Fusillade d'Annapolis: une édition historique du «Capital Gazette»

Les rescapés du drame ont tenu jeudi soir à publier une édition du journal pour rendre hommage à leurs collègues tués.
Photo: Mark Wilson Getty Images / AFP Les rescapés du drame ont tenu jeudi soir à publier une édition du journal pour rendre hommage à leurs collègues tués.

L’identité des cinq victimes de la fusillade de jeudi dans la salle de rédaction du Capital Gazette, à Annapolis, a été révélée à la une de l’édition historique du journal, publié vendredi matin malgré les circonstances tragiques.

Il s’agit des journalistes Robert Hiaasen, Gerald Fischman, John McNamara et Wendi Winters, et d’une employée de bureau, Rebecca Smith.

Les rescapés du drame ont tenu jeudi soir à publier une édition du journal pour rendre hommage à leurs collègues tués. À l’arrière de camionnettes, dans un stationnement, ils ont recréé des bureaux de fortune pour raconter la tragédie dont ils ont été les victimes, avec l’aide des journalistes du Baltimore Sun, propriétaire du Capital Gazette.

« Je ne peux pas dormir, donc la seule chose que je peux faire, c’est rendre compte des faits », a écrit sur Twitter pendant la nuit le journaliste Phil Davis.

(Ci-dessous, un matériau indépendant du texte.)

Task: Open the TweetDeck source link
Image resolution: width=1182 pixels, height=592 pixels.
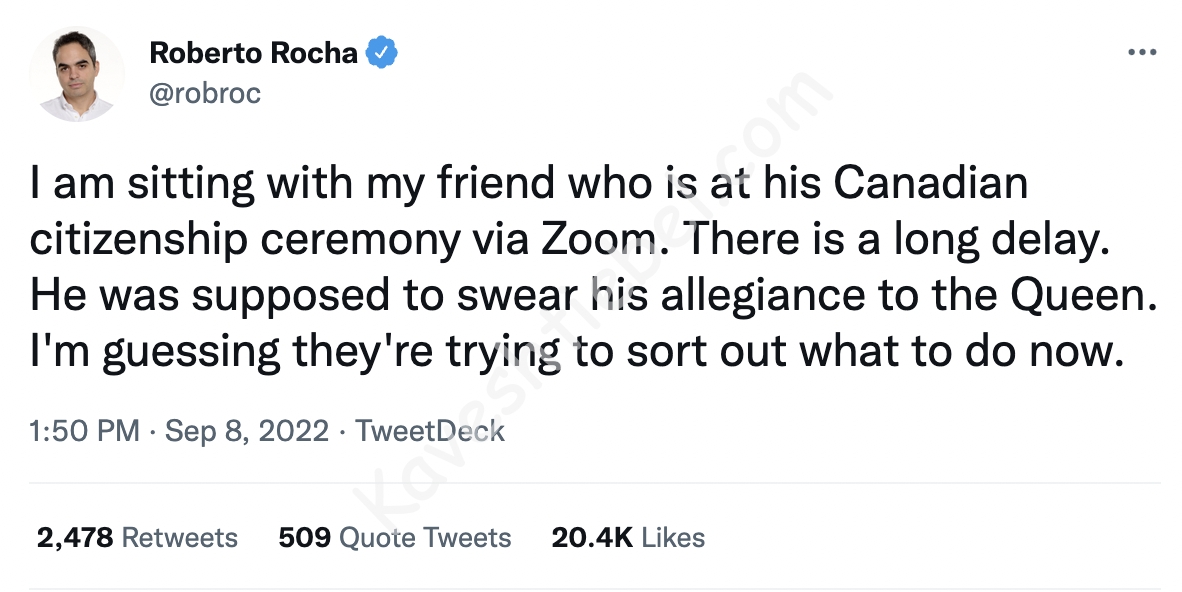Action: click(x=430, y=431)
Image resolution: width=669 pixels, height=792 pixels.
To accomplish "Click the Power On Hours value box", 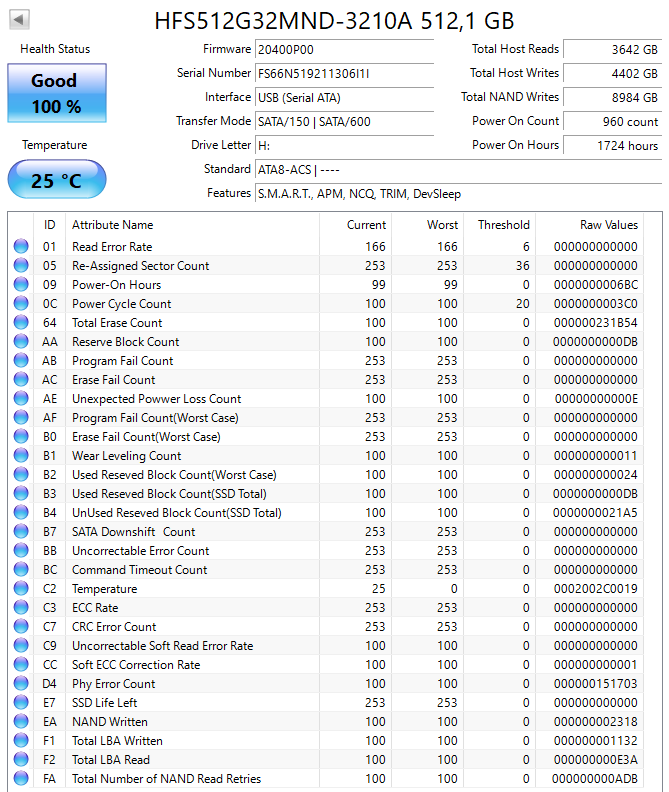I will click(x=612, y=145).
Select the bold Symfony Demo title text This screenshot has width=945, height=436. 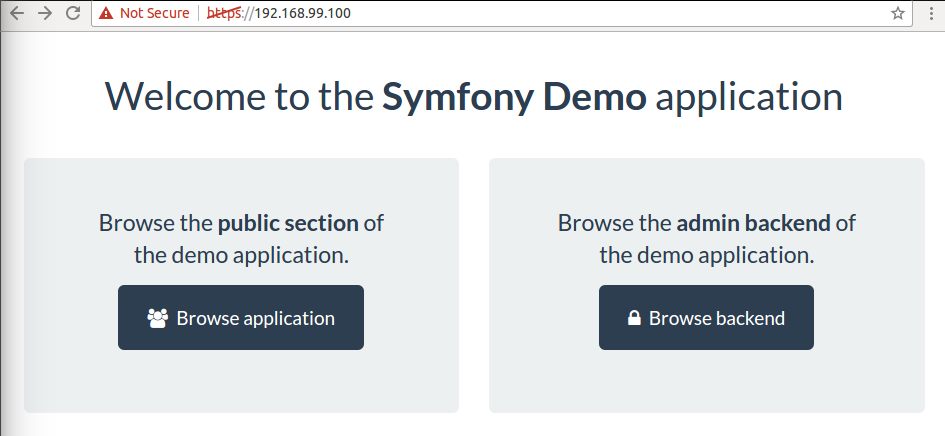click(514, 97)
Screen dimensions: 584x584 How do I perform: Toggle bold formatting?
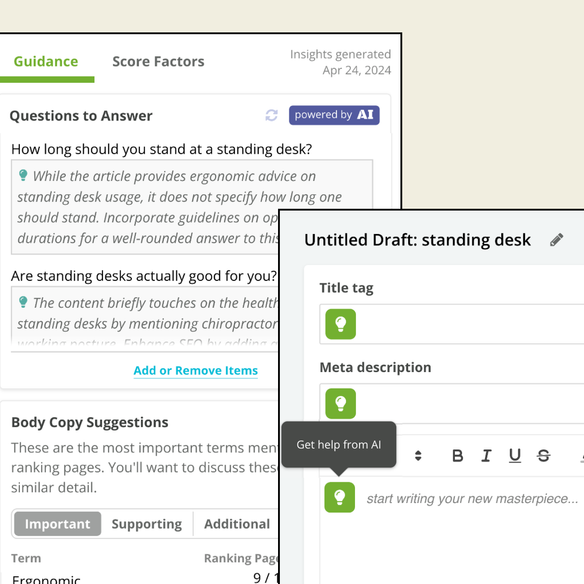[x=457, y=456]
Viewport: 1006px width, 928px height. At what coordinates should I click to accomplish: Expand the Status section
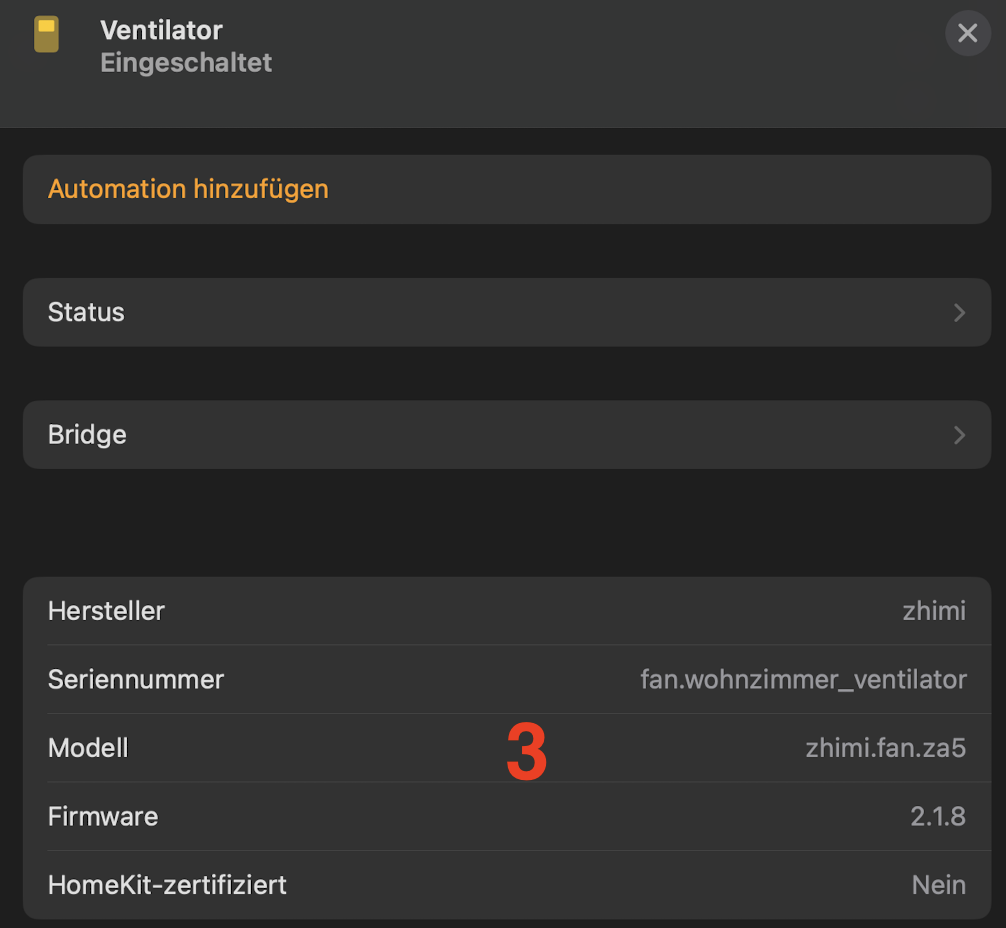pyautogui.click(x=507, y=312)
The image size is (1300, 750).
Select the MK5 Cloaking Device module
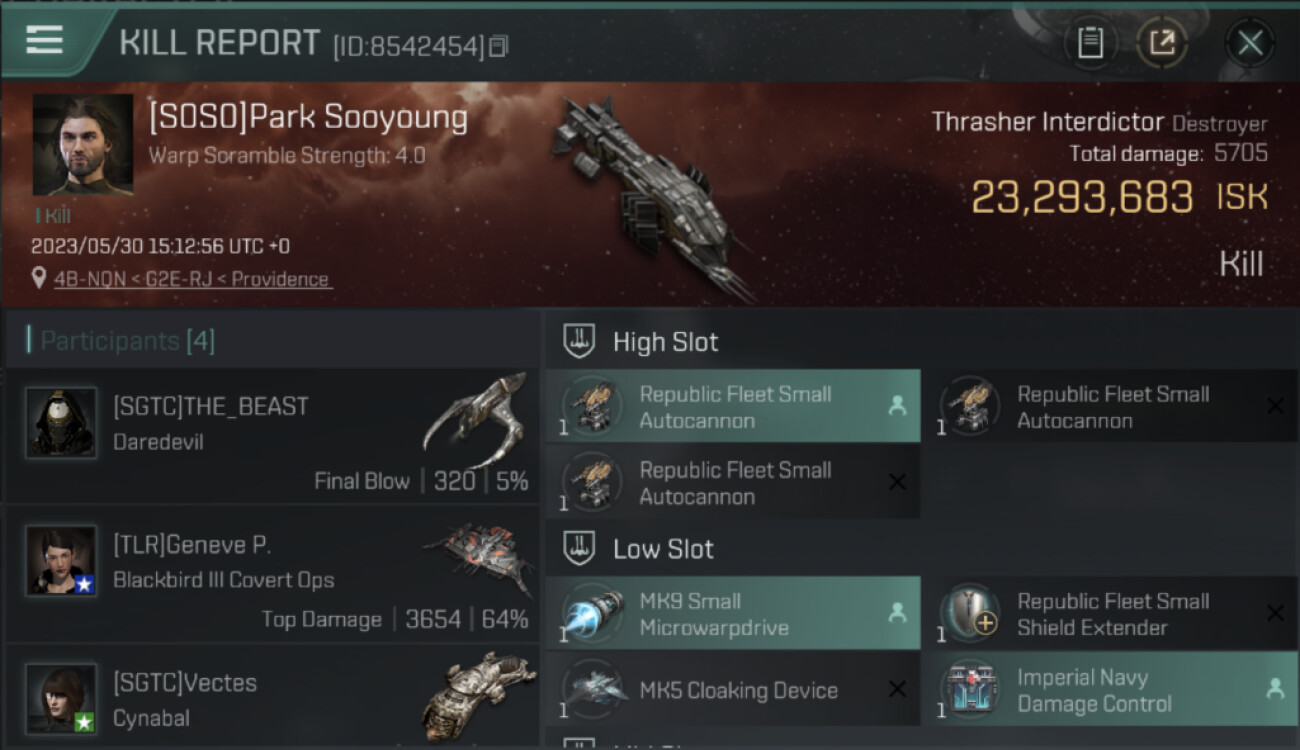pyautogui.click(x=732, y=688)
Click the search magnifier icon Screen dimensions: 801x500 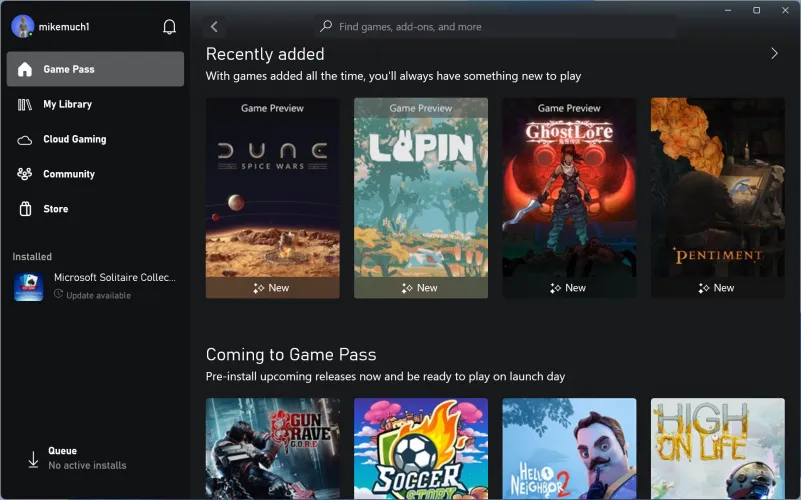(x=326, y=27)
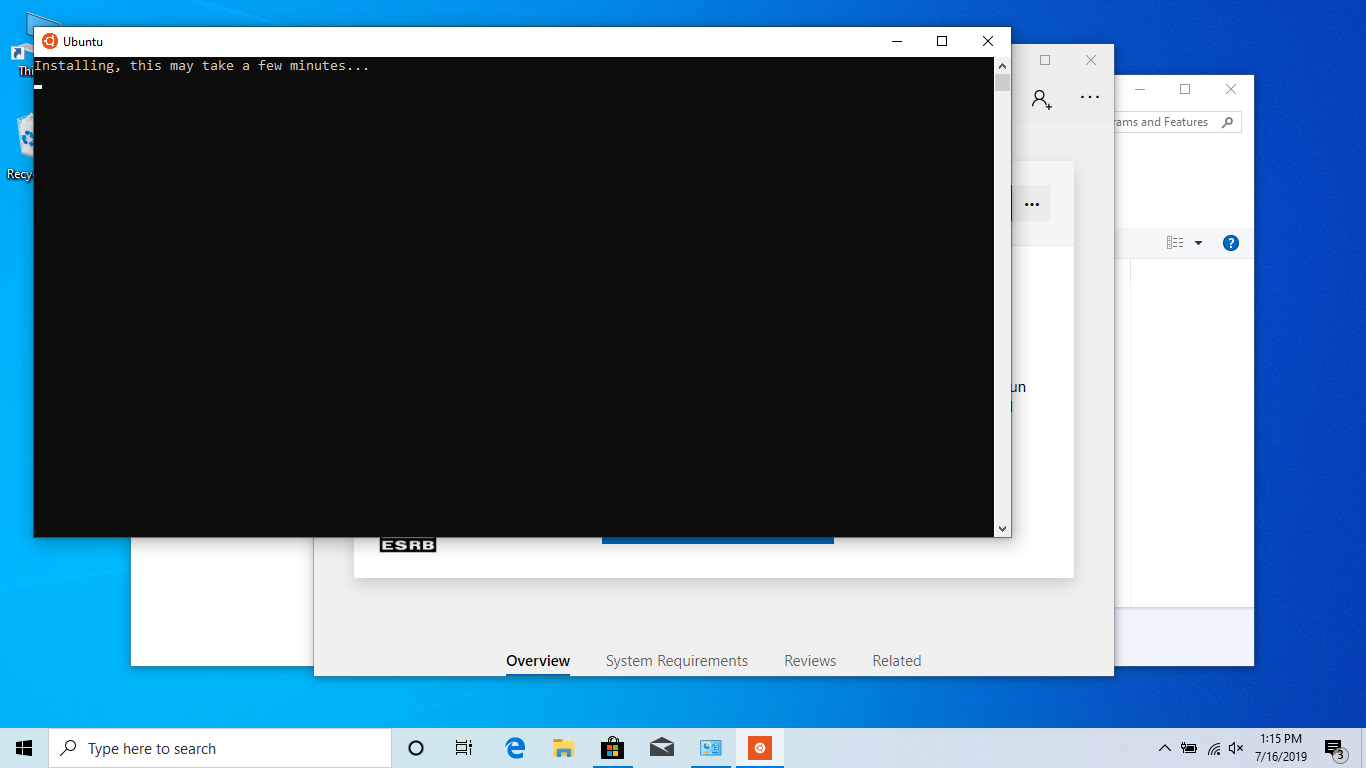The width and height of the screenshot is (1366, 768).
Task: Show hidden system tray icons
Action: [1164, 748]
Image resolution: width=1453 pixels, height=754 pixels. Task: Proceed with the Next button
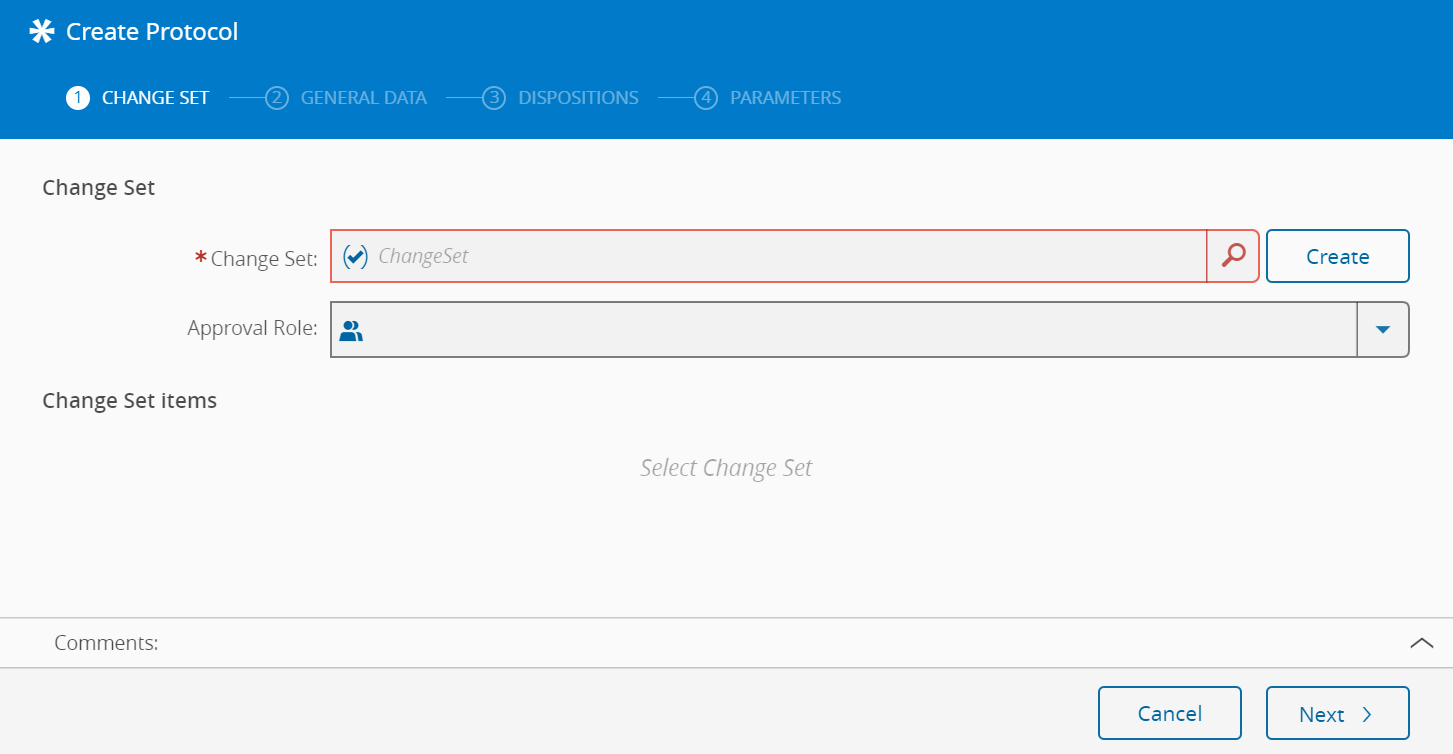1337,713
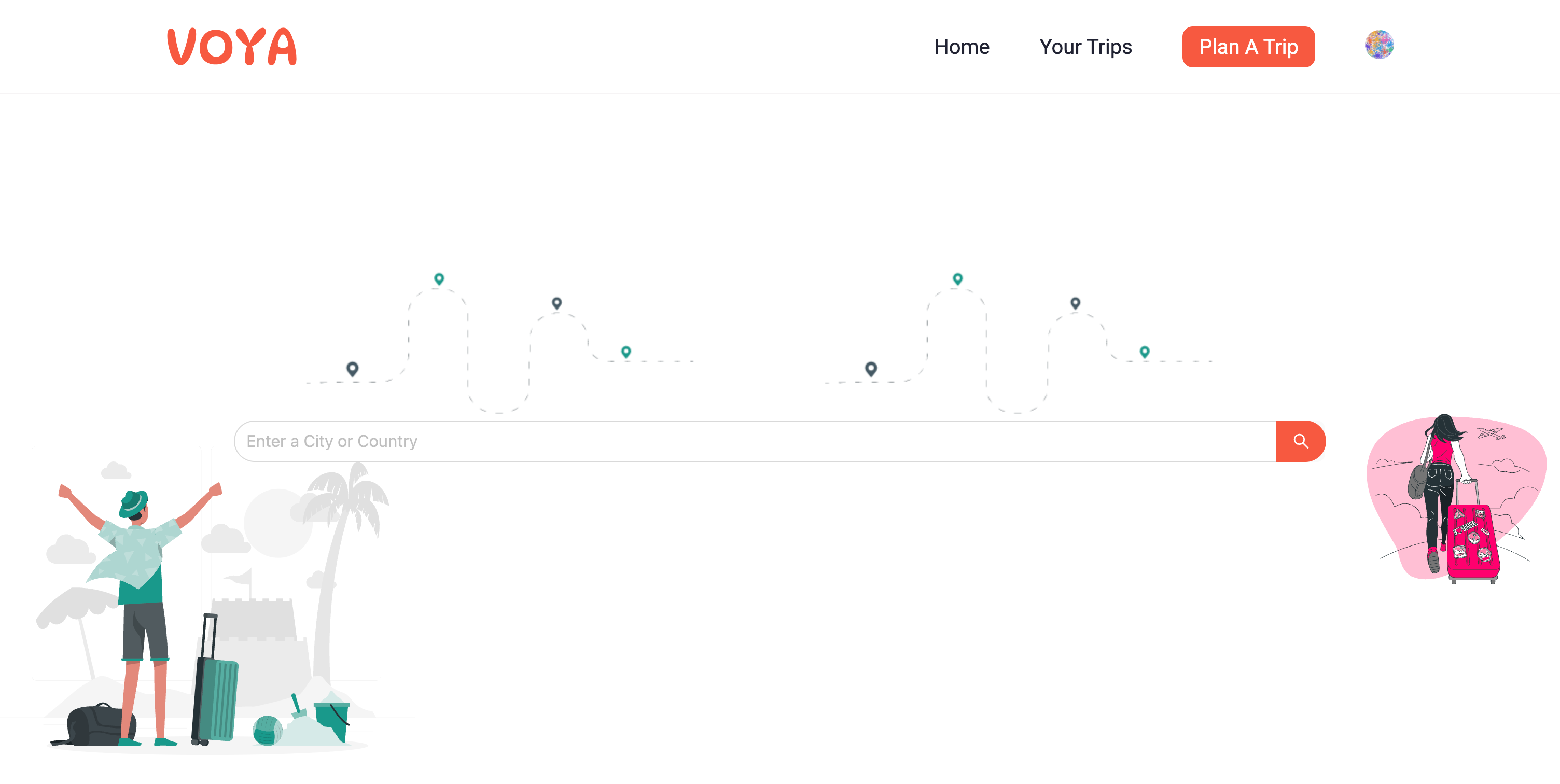Click the teal pin at the left route's end
This screenshot has height=784, width=1560.
(626, 352)

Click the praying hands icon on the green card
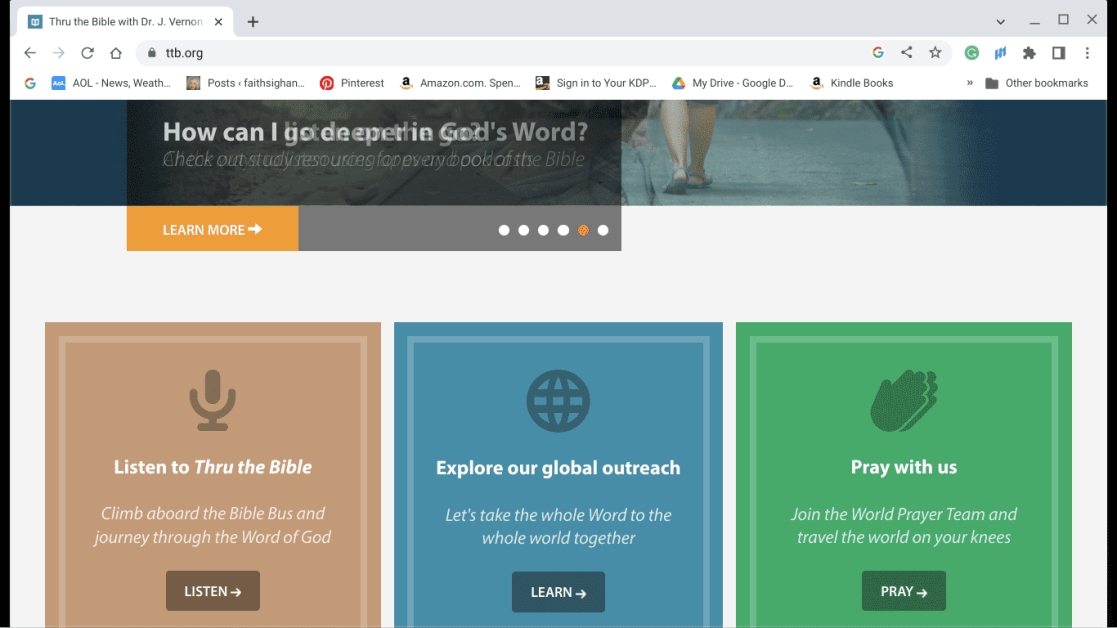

Dans leur journal de vendredi, les noms des victimes sont imprimés à la page habituellement réservée aux éditoriaux, laissée vide. « Demain, cette page reviendra à son but originel, qui est de proposer à nos lecteurs des opinions informées », est-il précisé.

Les citoyens d’Annapolis, paisible municipalité du Maryland à une heure de route de Washington, étaient endeuillés au lendemain de la tragédie. Les victimes étaient bien connues dans la communauté. Un petit lieu de recueillement spontané a vu le jour à l’entrée de l’allée qui mène aux locaux du quotidien.

Une rancoeur contre le journal

Les mystères quant aux motifs du tireur ont été résolus vendredi. Contrairement à ce que plusieurs personnes ont avancé sur les réseaux sociaux jeudi, le suspect ne semble pas avoir été influencé par les propos hargneux envers les journalistes du président Donald Trump et de son entourage. Il entretenait plutôt une rancoeur contre le Capital Gazette depuis 2012 en raison d’un conflit judiciaire.

Le tireur, identifié par des documents judiciaires comme étant Jarrod Ramos, avait alors poursuivi la publication sans succès, lui reprochant d’avoir porté atteinte à sa réputation lors d’un reportage sur une affaire de harcèlement criminel le concernant. Il aurait ensuite entrepris de harceler plusieurs employés sur Twitter. Dans un message, M. Ramos écrit qu’il « serait bien que le journal cesse d’être publié », puis ajoute que « ce serait encore mieux » que deux journalistes « cessent de respirer ».

Un policier s’était rendu chez Ramos en mai 2013 à la suite de menaces proférées contre le Capital Gazette. Les responsables du journal avaient alors préféré ne pas engager de poursuites « par crainte [d’]attiser une situation déjà enflammée ».

L’homme de 38 ans fait face à cinq accusations de meurtre au premier degré. Il est maintenu en détention.

Ramos a utilisé un fusil à pompe acheté légalement, a précisé Timothy Altomare, le chef de police du comté d’Anne Arundel, en conférence de presse. Il voulait « tuer autant de personnes que possible », selon la police.

Donald Trump a dénoncé vendredi un événement « horrible ». « Les journalistes, comme tous les Américains, devraient pouvoir exercer leur métier sans la peur d’être victimes de violentes attaques », a-t-il déclaré.